If you hate compiling the firmware, Reprap firmware is just for you: it comes precompiled, just grab the binary file, put it on SD card (rename to firmware.bin) and boot the board. Or with Duet, upload it in the web UI. Not sure if the web ui update works on other boards.

Only time you need to update the firmware is when new version is released. And it's still the same thing, grab the binary and off you go.

That's the beauty of it, everything is configured in files on the sdcard and if using the web UI, you can use that to do the changes.

I did set up the compilation environment when I first started using Reprap fw because I though that to get my custom extruder relay setup to work I would need the change how some I/O-pins were controlled. Turned out that even those can be configured with configuration files as you please so that exercise was kinda wasted (maybe learned something, maybe not).

----------


## spegelius

Went for it last evening and so far it's a partial success: the board boots, I can connect to it with OctoPrint and it homes all axes properly. The motors even sound bit quieter? Not sure if this is just my imagination...
But there's still problems:
- OctoPrint serial connection seems flaky at time, keeps disconnecting. Not sure why.
- DWC (Duet Web control) doesn't work. Connected the board to ethernet and it does get IP address with DHCP, ping works (with some gaps from time to time so maybe some connection problem?), but no response when trying to connect with http, ftp or telnet. This is a big minus, if I don't get DWC working might as well go back to Marlin + OctoPrint because now the configuration changes mean that I have to remove the SD card from the board and modify the config files on my PC.

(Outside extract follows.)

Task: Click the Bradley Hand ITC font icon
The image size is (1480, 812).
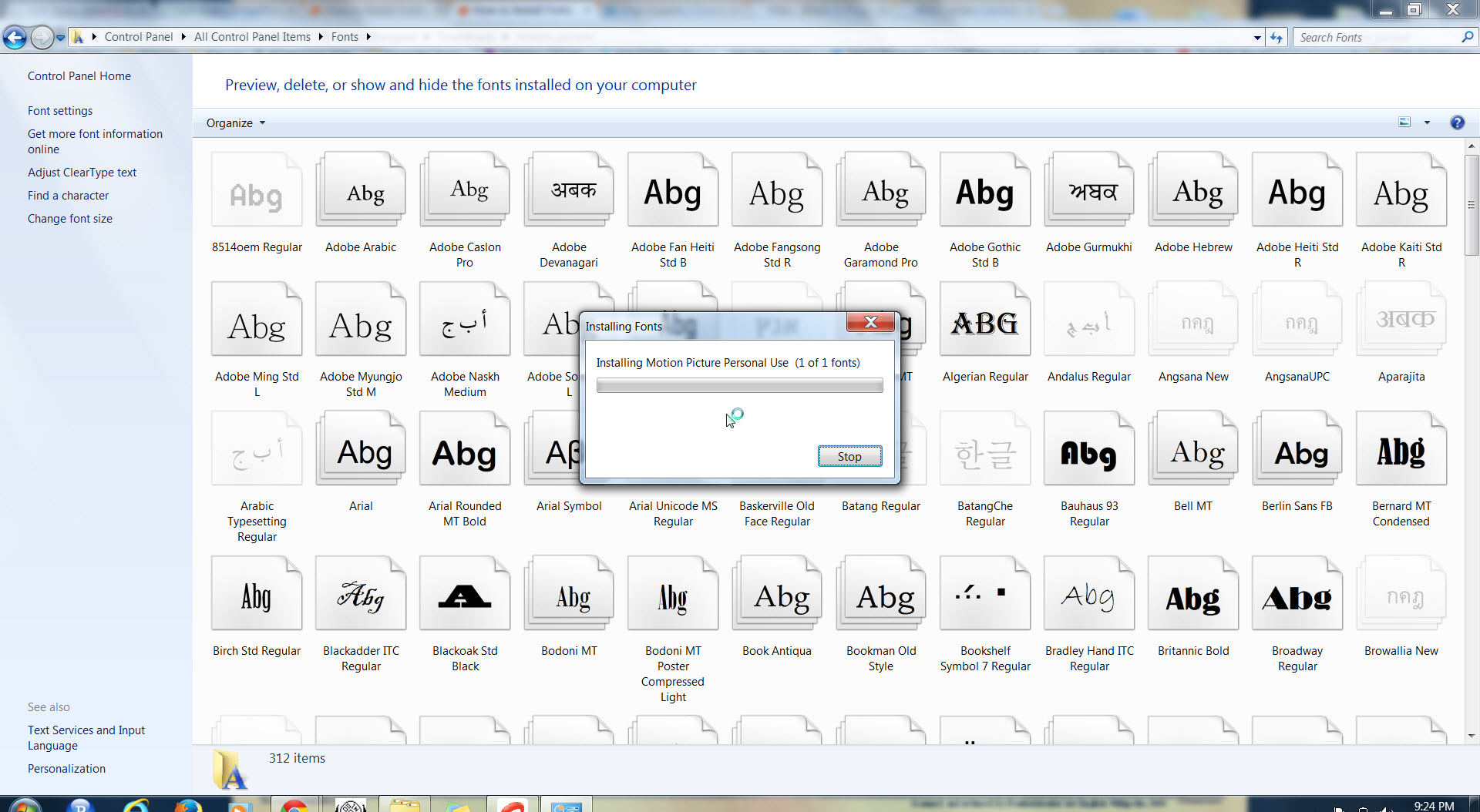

I'll try to print something today to see if it works reliably. Also there are a couple of options to get DWC working:
- I have ESP8266 that came with the MKS touchscreen I bought with the SBase. Needs some soldering but should be relatively straightforward so I would have wifi
- check the SBase board. Last night I googled some and found out that the SBase boards from china might have some components missing or installed wrong (supprise!) which makes the ethernet behave badly.
- use the SBC mode which means using raspberry pi to act as a external Wifi module/controller to the SBase as with Duet3. I don like this option too much because it means I still need the raspi and there's no instructions for SBC setup for SBase, although the SKR instructions should provide the required information. Just need to find the correct pins on SBase...

----------


## AutoWiz

You need to be my friend Spegelius. Come visit me in sunshiny South Florida. And help me get my multi material printers up and running. You really seem to know what you are doing. Or at least seem a lot more comfortable with it than me.

----------


## spegelius

Heh, I didn't feel very comfortable yesterday trying to get this working. Don't worry, well get you multi material printing. Once Prusa ships my MMU2S I'll have first hand experience with it, right now it's somewhat of a guesswork how everything works in it.

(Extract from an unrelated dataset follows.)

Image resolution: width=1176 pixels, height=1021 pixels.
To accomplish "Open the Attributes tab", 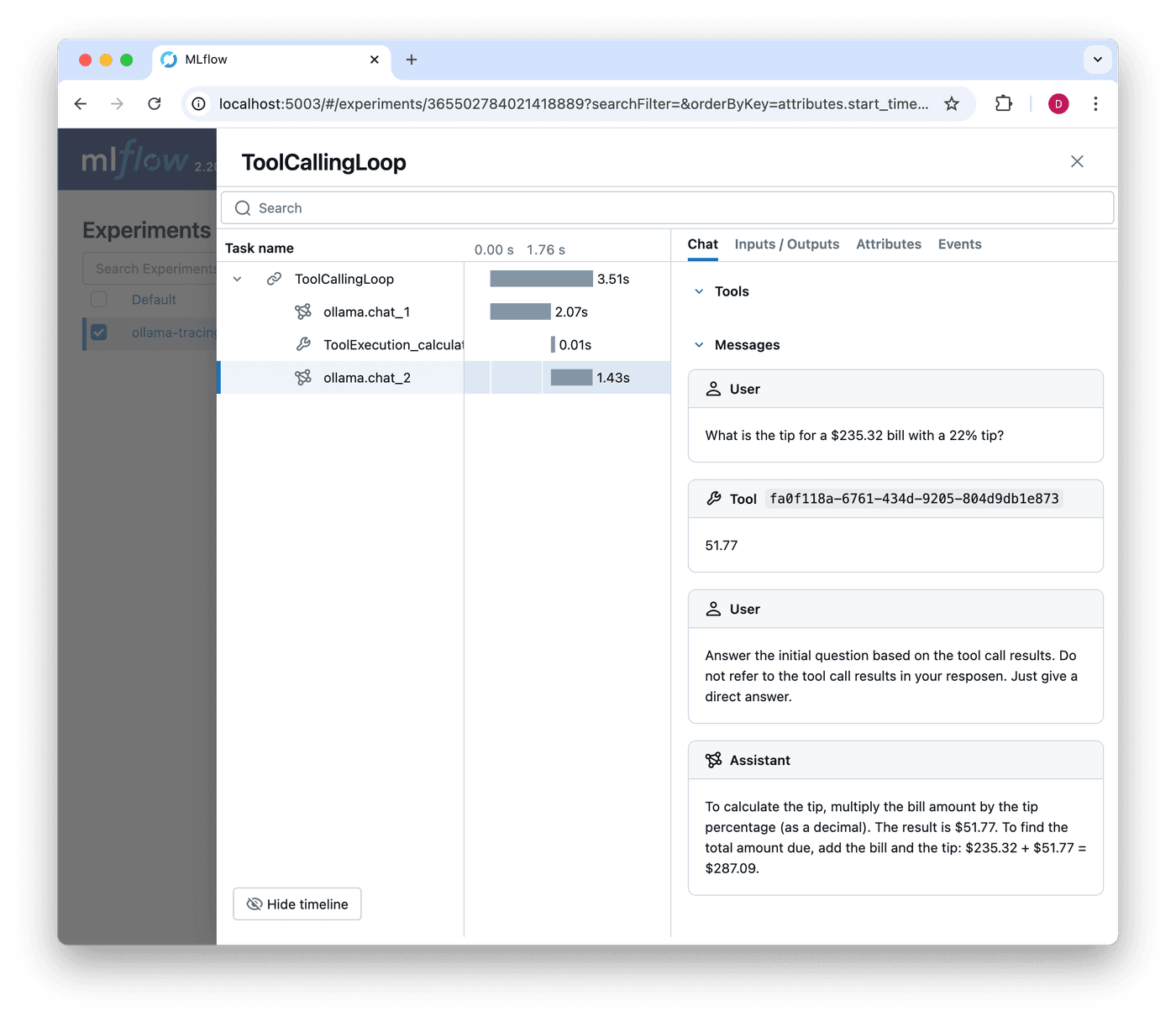I will (x=888, y=244).
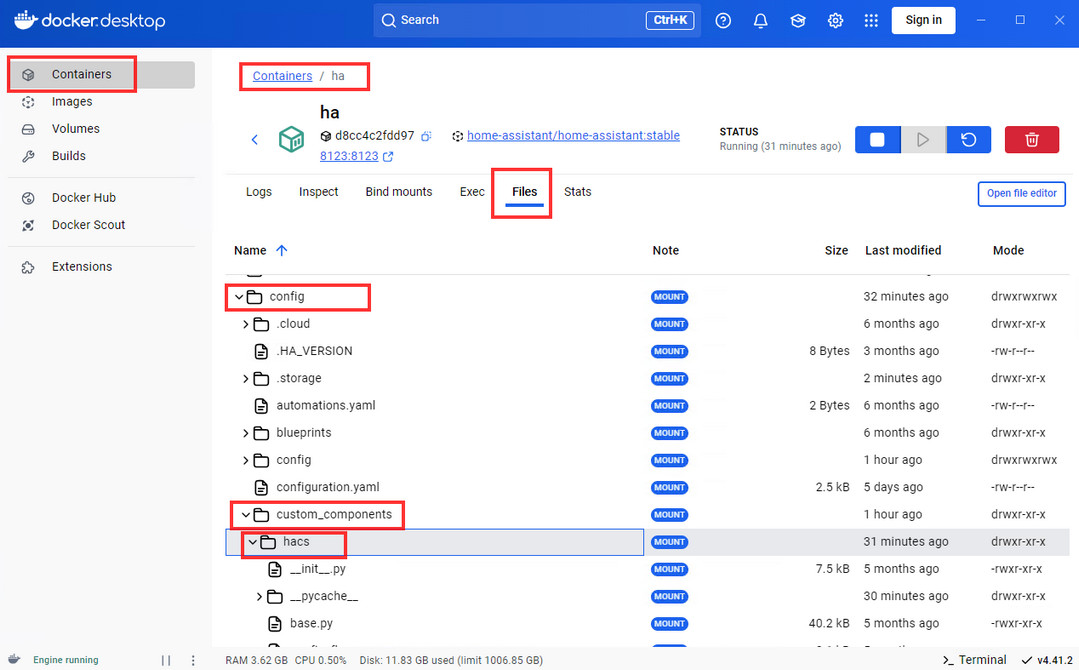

I managed to get RRF working. Once I established a serial connection to the board using screen in linux (screen /dev/ttyACM0 115200) I saw that the board was resetting itself every time I tried to load the web UI. I tried a bit older release and it worked a tad bit better, even managed to get some text loaded on the web UI, but it kept resetting still.
Finally I noticed on the config.g that I had enabled the 12864 display I was using with Marlin and tried disabling it as it was showing garbage anyways and you have to define your own menu apparently (need to investigate that more in depth later). The display part was suggested by the online configurator (which is a must if you want to configure your printer): https://jaysuk.github.io/LPCConfigurator/Start. After disabling the display, it just started working. Web UI works and printer seems stable. I tried printing benchy, but the quality was awful due to the print cooling fan not working properly, but a easier stackable box print turned out nicely.

Needed to do M303 heater tuning for bed and nozzle, bed heating was giving me errors about the temp not rising fast enough. After the tuning heating seems to work fine.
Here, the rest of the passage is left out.